Mayor Khan was helped into City Hall by Tory rival Zac Goldsmith’s campaign, which was even branded ‘racist’ by his own party after he claimed Labour ‘thinks terrorists are its friends.’

But his political career has been dogged by incidents where he has ended up sharing the platform with extremists.

The former human rights lawyer has also been forced into a recent humbling apology to Londoners for giving the impression he shared their views.

The politician has apparently made nine appearances alongside Sulaiman Ghani, a radical cleric who said was a supporter of ISIS and believes homosexuality is ‘unnatural’.

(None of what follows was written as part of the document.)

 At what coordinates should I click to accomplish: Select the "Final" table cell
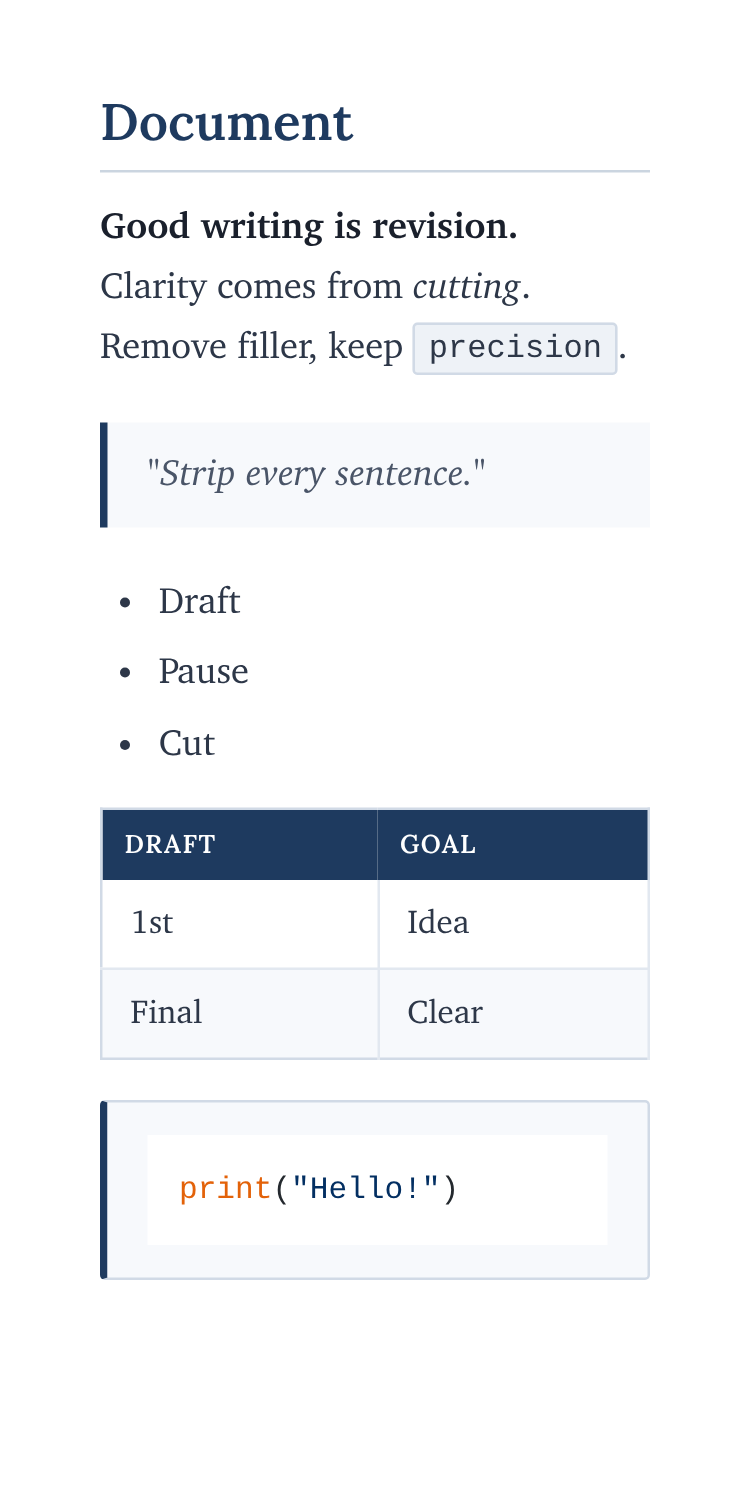[166, 1013]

MailOnline also revealed this year that in 2009 he supported groups promoting Islamic extremism and gave a speech while the ‘black flag of jihad’ was openly flying in the hands of children.

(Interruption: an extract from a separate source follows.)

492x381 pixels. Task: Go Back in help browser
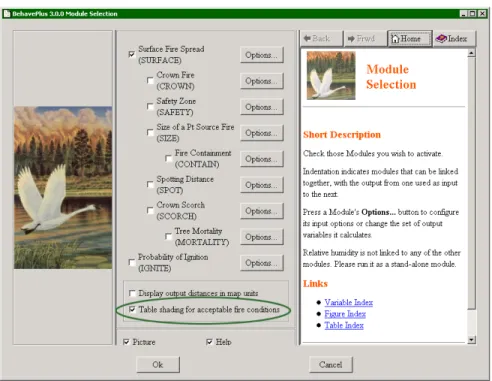click(322, 39)
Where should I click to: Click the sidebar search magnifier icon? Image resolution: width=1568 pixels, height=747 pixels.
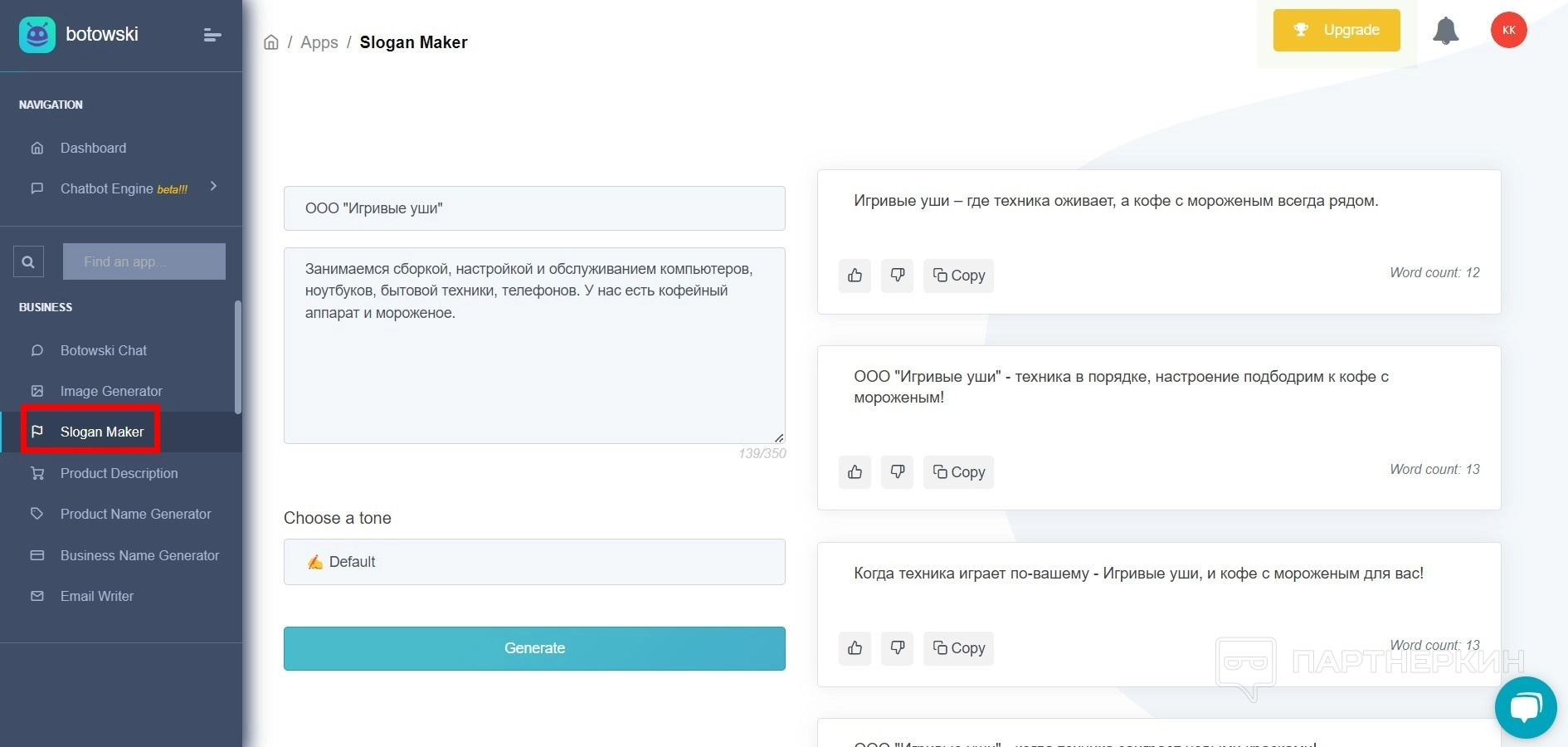[x=28, y=262]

This week he apologised for calling moderates Muslim groups ‘Uncle Toms’ on Iranian-backed Press TV, also in 2009, a slur used by black people to suggest that members of their community are subservient to whites.

Despite this the father-of-two has himself suffered death threats from Islamists who hate him for being too liberal, especially because he voted for same-sex marriage.

Mr Khan admitted a Fatwa on his head made him consider getting bodyguards for his solicitor wife Saadiya, and their two children Anisah and Ammarah, 16 and 14. because he feared their lives were also in danger.

Officers in his Tooting constituency in London have been put on high alert, and will respond 'extra-quick' should an incident be reported at his home.

Sadiq Khan is the son of a bus driver who grew up in London, and represents the Tooting constituency he was born in.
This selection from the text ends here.